Backtracking is a traversal search algorithm for solving combinatorial problems, particularly constraint satisfaction problem (CSP), that is, problems that involve finding all possible configurations or arrangements of a set of elements that satisfy certain constraints.

What is the input and output of a CSP?

In a constraint satisfaction problem (CSP), the input consists of:

Variables: A set of variables $v_{1}, v_{2}, \dots, v_{n}$ that need to be assigned values.
Domains: A set of possible values $V_{i}$ for each variable $v_{i} \in V_{i}$ .
Constraints: A set of rules that specify the relationships between the variables and the allowable combinations of values $C_{j} (v_{1}, v_{2}, \dots, v_{n}) = 0$ .

The output of a CSP is:

All possible complete assignment of values to all variables that satisfies all the constraints: $v_{1} = a_{1}, v_{2} = a_{2}, \dots, v_{n} = a_{n}$
If no such assignment exists, a declaration that no such assignment exists.

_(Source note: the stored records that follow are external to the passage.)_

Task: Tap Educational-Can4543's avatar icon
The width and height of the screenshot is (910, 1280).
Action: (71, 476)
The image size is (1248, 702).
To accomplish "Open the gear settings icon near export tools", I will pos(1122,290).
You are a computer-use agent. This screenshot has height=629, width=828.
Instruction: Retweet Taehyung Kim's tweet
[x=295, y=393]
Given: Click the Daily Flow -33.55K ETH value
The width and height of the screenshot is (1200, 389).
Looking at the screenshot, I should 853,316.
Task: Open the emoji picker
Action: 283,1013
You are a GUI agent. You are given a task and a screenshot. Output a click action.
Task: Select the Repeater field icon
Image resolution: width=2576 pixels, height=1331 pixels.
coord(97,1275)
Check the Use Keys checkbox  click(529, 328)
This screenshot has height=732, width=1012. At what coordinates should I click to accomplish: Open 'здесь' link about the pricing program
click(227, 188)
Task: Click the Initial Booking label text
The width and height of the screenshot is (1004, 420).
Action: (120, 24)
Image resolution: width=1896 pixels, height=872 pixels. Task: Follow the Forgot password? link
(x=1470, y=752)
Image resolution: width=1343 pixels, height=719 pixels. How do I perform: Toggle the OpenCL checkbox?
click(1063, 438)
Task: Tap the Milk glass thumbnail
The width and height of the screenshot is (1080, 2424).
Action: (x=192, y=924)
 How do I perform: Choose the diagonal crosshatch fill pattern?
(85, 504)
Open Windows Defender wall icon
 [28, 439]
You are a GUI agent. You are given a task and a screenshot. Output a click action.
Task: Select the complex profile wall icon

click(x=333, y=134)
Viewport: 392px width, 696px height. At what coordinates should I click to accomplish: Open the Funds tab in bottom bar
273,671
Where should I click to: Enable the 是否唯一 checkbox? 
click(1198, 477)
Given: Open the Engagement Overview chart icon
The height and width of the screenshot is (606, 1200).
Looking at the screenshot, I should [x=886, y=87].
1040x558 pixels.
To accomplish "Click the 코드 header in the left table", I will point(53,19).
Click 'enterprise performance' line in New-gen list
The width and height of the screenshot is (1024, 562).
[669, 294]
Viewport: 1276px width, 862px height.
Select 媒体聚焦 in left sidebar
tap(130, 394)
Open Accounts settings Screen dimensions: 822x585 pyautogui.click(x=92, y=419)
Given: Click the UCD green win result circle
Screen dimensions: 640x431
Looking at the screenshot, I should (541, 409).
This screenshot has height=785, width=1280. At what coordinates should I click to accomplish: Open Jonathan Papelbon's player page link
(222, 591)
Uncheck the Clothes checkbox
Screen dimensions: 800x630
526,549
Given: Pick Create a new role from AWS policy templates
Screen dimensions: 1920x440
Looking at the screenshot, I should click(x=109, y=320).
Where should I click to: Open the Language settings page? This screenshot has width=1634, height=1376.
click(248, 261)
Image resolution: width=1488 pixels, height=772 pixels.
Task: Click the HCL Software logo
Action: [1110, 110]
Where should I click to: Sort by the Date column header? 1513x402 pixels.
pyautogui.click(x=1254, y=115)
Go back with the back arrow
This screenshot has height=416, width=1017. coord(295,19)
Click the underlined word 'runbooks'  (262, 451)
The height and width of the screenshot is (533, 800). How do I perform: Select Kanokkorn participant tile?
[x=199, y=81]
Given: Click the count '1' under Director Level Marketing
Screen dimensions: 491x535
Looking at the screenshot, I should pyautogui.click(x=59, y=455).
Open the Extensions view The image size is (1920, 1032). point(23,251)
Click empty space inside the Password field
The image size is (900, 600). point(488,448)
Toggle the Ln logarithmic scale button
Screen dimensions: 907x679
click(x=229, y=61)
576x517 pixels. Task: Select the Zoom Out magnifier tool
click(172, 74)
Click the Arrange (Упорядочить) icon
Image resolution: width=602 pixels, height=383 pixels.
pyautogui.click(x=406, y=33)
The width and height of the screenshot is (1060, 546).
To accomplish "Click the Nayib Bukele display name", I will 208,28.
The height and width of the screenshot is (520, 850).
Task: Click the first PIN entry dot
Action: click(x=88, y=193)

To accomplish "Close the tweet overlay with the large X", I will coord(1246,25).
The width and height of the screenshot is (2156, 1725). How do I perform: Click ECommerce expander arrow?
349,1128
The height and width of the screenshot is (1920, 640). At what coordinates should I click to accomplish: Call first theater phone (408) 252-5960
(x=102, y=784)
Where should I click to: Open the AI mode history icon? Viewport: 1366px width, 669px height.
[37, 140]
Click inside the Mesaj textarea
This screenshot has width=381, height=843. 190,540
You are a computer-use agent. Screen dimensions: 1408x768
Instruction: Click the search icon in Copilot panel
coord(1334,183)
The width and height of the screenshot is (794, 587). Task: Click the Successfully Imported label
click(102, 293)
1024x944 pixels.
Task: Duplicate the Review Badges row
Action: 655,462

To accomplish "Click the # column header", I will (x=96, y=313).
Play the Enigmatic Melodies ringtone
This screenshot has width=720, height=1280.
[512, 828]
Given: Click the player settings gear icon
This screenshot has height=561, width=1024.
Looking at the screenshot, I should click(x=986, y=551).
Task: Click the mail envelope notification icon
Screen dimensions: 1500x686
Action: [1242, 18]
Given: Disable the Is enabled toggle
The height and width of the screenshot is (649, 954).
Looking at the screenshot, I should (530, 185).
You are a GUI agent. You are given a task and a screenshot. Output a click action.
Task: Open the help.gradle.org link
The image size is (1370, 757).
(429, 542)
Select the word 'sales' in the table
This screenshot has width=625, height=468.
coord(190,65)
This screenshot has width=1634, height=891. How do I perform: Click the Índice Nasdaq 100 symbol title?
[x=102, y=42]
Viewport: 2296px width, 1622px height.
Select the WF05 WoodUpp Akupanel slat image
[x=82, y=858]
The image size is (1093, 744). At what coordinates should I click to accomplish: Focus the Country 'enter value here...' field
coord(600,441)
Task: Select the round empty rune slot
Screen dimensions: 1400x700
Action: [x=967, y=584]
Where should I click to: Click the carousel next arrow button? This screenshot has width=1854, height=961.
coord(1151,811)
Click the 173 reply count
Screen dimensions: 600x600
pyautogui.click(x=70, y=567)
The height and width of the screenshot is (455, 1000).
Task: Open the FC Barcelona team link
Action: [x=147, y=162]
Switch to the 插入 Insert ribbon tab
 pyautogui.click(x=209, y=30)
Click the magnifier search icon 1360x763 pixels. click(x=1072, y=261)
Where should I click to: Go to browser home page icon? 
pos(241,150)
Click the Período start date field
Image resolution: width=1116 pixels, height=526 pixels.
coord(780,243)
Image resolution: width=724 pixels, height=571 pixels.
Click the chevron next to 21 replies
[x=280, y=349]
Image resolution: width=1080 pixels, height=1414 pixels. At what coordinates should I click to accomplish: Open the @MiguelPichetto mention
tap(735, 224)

What is a vanilla solution to combinatorial problems?

A straightforward approach to solving combinatorial problems is to use a brute force search algorithm, which generates all possible combinations of the elements and checks each one to see if it satisfies the problem’s constraints.

for all possible $v_1 \in V_1$:
    for all possible $v_2 \in V_2$:
        ...
            for all possible $v_n \in V_n$:
                if configuration satisfies constraints:
                    add configuration to solutions

This approach is simple to implement but can be inefficient for large problems, as the number of possible configurations grows exponentially with the size of the input.

What is the relationship between backtracking and depth-first search (DFS)?

Backtracking is actually DFS in tree. Each node in the tree represents a partial solution to the problem, and the edges represent the choices that can be made to extend the partial solution. Below is a conceptual tree for a problem with three variables $v_{1}, v_{2}, v_{3}$ , each with domain ${a, b}$ .

The difference between backtracking and DFS in a real tree is that backtracking deals with a conceptual tree that is not explicitly constructed in memory. The child node is based on the problem definition but not predefined tree structure.

The algorithm explores each branch of the tree by making a choice at each node, and if it reaches a dead end, it backtracks to the previous node and tries a different choice. In here, a dead end means that the partial solution cannot be extended to a valid solution, and thus the branch can be pruned.

How to implement backtracking?

The backtracking algorithm can be implemented using recursion:

function backtrack(partial_solution):

    if partial_solution is a complete solution:
        add partial_solution to solutions
        return

    // explore further
    for each choice that can be made to extend partial_solution:

        if choice is valid (does not violate any constraints):
            extend partial_solution with choice
            backtrack(partial_solution)
            undo_choice(partial_solution, choice)
        else:
            // prune the branch
            continue

Since backtracking and brute force are all search algorithms, why is backtracking more efficient?

In the tree representation of the problem, brute force search explores all nodes in the tree, while backtracking only explores the nodes that lead to valid solutions. If a partial solution cannot be extended to a valid solution, backtracking prunes that branch of the tree and does not explore it further. This pruning can significantly reduce the number of nodes that need to be explored, making backtracking more efficient than brute force search in many cases.

Please provide me a simple example of backtracking.

A classic example of a problem that can be solved using backtracking is the N-Queens problem, which involves placing $N$ queens on an $N x N$ chessboard such that no two queens threaten each other. The constraints for partial solutions are very straightforward that backtracking can prune the branches that violate the constraints early.

This can be formulated as a constraint satisfaction problem (CSP) as follows:

Variables: $v_{1}, v_{2}, \dots, v_{N}$ , where $v_{i}$ represents the column position of the queen in row $i$ .
Domains: $V_{i} = {1, 2, \dots, N}$ for each variable $v_{i}$ .
Constraints: No two queens can be in the same column or on the same diagonal.

The backtracking algorithm can be used to explore the possible configurations of the queens on the chessboard, pruning branches of the search tree that violate the constraints. The algorithm starts with an empty board and recursively places queens in each row, checking for conflicts with previously placed queens. If a conflict is detected, the algorithm backtracks to the previous row and tries a different column position for the queen.

Backtracking N-Queens example. (Source: GeeksForGeeks)

In which scenarios can we use backtracking?

If a problem has the following properties, we can use backtracking to solve it:

Format: The problem requires an answer that is a set of choices, or a value that can be constructed from a set of choices (like the number of available choices).
Constraints: The problem has constraints that must be satisfied.
There is a easy way to decide whether a partial solution is valid or not, without having to complete the entire solution.